I have some strings that I am pasting in to my script as test data. The strings come from emails that contain encoded characters and it's throwing a SyntaxError
. So far, I have not been able to find a solution to this issue. When I print repr(string)
, I get these strings:
'Total Value for 1st Load \xe2\x80\x93 approx. $75,200\n'
'Total Value for 2nd Load \xe2\x80\x93 approx. $74,300\n'
And this error pops up when I run my script:
SyntaxError: Non-ASCII character '\xe2' in file <filename> on line <line number>, but no
encoding declared; see http://www.python.org/peps/pep-2063.html
When I just print the lines containing the encoded characters I get this:
'Total Value for 2nd Load – approx. $74,300'
The data looks like this when I copy it from the email:
'Total Value for 1st Load – approx. $75,200'
'Total Value for 2nd Load – approx. $74,300'
From doing my searches, I believe it's encoded with utf-8, but I have no idea how to work with this data based on the fact that some characters are encoded, but most of them are not(maybe?). I have tried varying "solutions" I have found so far. Including adding # -*- coding: utf-8 -*-
to the top of my script and the script just hangs... It doesn't do anything :(
If someone could provide some information on how to deal with this scenario, that would be amazing.

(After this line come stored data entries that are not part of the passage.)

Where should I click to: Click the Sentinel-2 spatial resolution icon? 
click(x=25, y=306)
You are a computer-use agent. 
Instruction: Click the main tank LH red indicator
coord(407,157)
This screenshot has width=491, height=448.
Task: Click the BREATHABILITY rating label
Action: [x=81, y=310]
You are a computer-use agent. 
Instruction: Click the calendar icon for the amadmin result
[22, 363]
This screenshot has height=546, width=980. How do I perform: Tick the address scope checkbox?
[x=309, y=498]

I have tried decoding and encoding using string.encode()
and string.decode()
, using different encoding based on what I could find on Google, but that hasn't solved the problem.

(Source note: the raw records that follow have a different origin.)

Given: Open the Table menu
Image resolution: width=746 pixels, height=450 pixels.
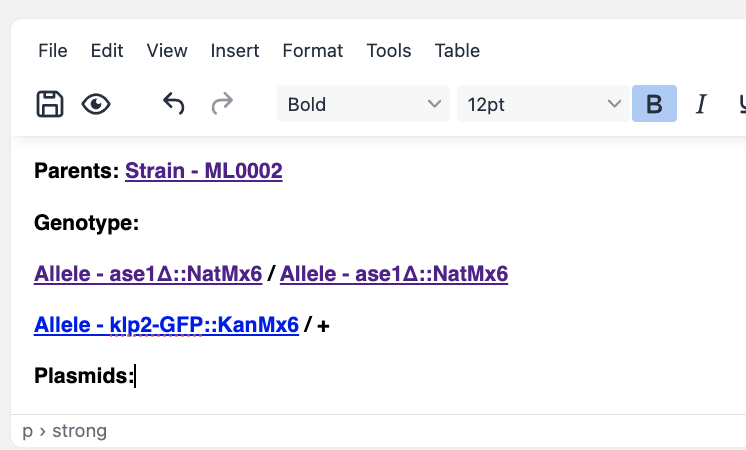Looking at the screenshot, I should (457, 50).
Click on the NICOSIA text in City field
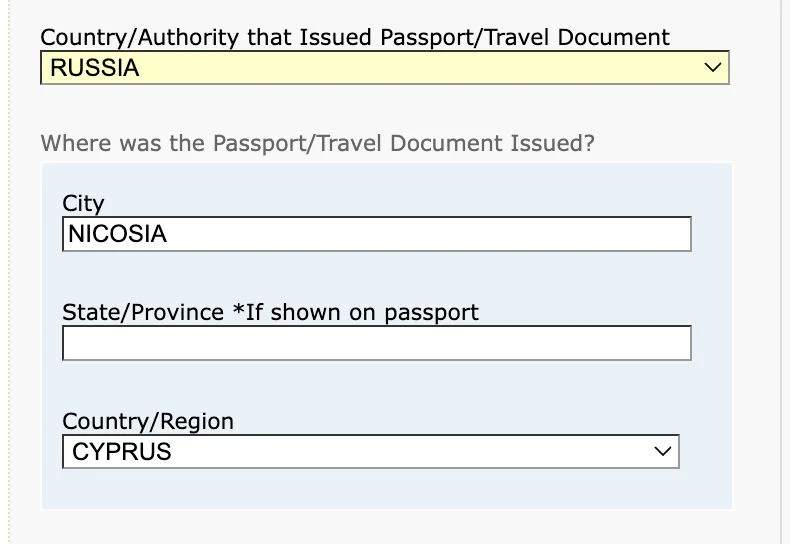 [117, 234]
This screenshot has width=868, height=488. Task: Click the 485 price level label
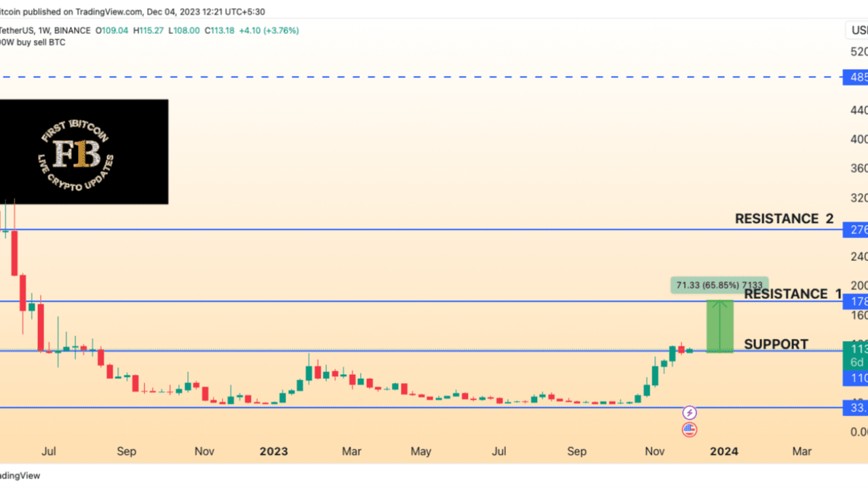pyautogui.click(x=857, y=77)
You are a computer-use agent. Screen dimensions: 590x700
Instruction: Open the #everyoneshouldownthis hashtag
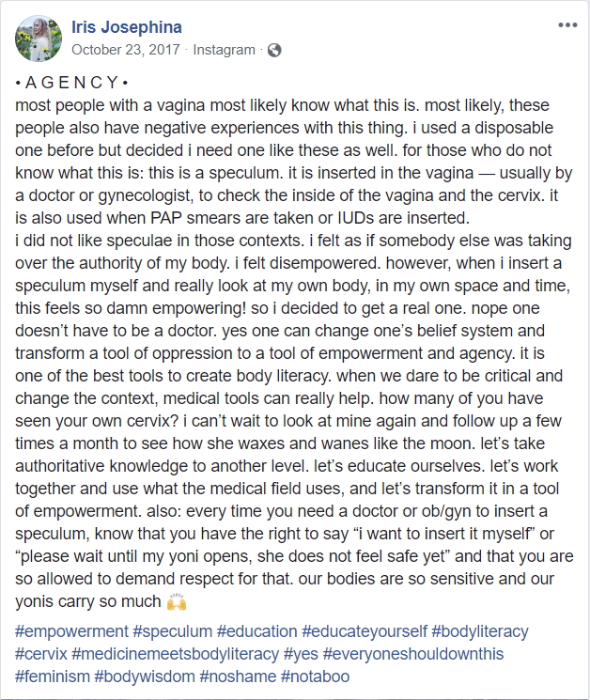point(413,654)
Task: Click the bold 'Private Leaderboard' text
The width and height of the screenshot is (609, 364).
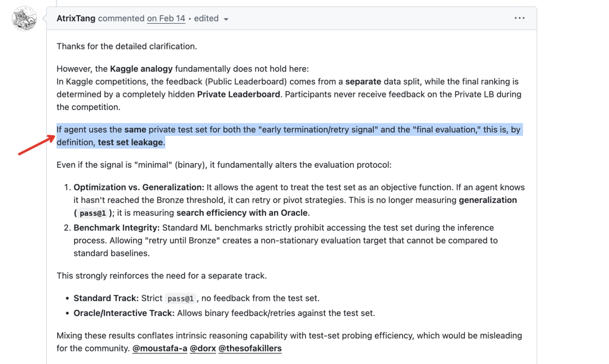Action: [x=239, y=94]
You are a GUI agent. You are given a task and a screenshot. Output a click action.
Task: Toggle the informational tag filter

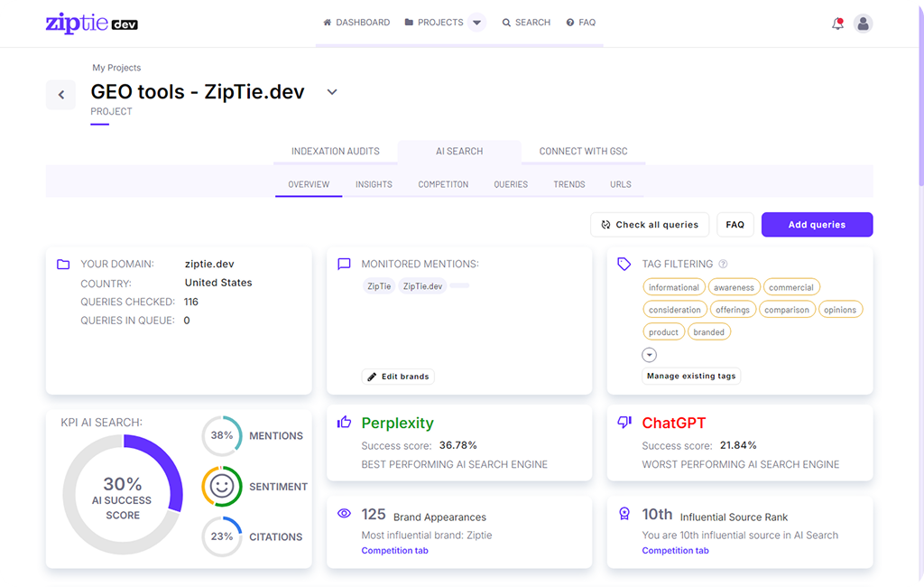tap(674, 286)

I would really prefer a python solution because the project I'm working on requires people to paste data into a textfield in a GUI, and then that data will be processed. Other solutions suggested pasting the data into something like word, or notepad, saving it as plain text, then doing another copy/paste back from that file. This is a bit much. Does anybody know of a pythonic way of dealing with this issue?